[[ Available data open ]]

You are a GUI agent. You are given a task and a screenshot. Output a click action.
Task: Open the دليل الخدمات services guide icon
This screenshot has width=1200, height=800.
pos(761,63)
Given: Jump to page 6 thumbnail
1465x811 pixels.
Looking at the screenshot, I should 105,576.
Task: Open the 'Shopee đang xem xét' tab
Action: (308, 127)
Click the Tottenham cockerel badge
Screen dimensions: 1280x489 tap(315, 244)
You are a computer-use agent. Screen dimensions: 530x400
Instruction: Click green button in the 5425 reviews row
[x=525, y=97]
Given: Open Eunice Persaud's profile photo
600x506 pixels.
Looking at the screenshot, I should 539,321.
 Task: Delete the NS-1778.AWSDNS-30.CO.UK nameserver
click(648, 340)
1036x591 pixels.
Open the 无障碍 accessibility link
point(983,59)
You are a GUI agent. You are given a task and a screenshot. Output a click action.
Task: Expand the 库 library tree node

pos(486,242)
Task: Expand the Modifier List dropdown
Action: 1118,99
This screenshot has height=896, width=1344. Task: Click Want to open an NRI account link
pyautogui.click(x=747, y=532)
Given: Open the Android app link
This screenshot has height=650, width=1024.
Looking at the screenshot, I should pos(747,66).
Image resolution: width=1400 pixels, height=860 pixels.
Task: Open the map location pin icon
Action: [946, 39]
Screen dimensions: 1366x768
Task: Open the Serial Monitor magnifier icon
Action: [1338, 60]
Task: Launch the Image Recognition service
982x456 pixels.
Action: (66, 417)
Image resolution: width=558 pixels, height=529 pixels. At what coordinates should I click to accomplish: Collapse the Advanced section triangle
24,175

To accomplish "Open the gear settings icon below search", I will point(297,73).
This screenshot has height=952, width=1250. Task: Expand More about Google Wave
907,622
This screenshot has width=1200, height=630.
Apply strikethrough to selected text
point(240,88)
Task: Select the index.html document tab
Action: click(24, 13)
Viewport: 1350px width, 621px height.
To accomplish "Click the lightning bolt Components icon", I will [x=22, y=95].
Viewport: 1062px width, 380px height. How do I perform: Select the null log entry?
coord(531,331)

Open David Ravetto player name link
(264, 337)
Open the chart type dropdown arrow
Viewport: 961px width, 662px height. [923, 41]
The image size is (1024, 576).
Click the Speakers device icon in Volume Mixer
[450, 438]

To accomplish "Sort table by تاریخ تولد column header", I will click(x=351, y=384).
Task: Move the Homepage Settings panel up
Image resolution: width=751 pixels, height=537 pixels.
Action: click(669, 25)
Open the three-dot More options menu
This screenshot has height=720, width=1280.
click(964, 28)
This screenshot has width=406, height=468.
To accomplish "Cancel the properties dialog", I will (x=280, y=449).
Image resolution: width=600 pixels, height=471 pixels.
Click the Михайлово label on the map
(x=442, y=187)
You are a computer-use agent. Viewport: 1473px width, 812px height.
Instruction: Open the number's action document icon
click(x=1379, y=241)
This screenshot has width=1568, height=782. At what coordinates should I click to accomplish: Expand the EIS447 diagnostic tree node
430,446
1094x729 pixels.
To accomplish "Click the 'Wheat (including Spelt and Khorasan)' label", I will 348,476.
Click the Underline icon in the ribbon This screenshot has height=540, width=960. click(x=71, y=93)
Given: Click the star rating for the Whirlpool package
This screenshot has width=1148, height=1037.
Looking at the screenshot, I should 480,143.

[[ Available data closed ]]

### The problem
Filter the records, keeping only lines that contain "computer", and show those lines.

### Solution
You are a computer-use agent. Screen dimensions: 530x400
You are a computer-use agent. Viewport: 1473px width, 812px height.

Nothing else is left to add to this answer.